Monica Wakefield, advisor in the department of sociology, anthropology and philosophy, said biological anthropology and neuroscience research brain disorders–such as Autism Spectrum Disorder–from an evolutionary perspective to see where certain traits associated with brain disorders may have been adopted.
“The area where I’m contributing to the major, which I think is really important, is the evolutionary background. A background in evolutionary theory and the evolution of the human brain,” Wakefield said. “Some things that might be adaptive in our brains are often treated as a pathology, when they aren’t necessarily that way.”
Wakefield said she thinks that NKU is moving in the right direction with advancing and developing new majors and programs.

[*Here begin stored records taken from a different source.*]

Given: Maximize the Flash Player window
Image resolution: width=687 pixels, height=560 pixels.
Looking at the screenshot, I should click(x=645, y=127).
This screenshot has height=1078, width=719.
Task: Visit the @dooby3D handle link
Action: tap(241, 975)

“The way we have done this, and moved forward in creating a transdisciplinary major, I think it will help us move forward in connecting some of our disciplines,” she said.
Curran said the new major allows enrollment to grow, along with research.
“The new facility will have Vivarium, which is a state-of-the-art facility to house animals. Depending on the model system, you could work with anything from cells to invertebrate models to rats and mice, fish or frogs,” she said.
She added that there will be two new research labs located in Founders Hall that will help facilitate interaction between professors and students, stating that hands-on experience is important.
Despite research being done, Curran said that science isn’t always “ground-breaking.”
“Everything is a step forward. I don’t want to say tomorrow that we’re going to solve all these horrible neurodegenerative disorders,” Curran said. “We’re going to make progress.”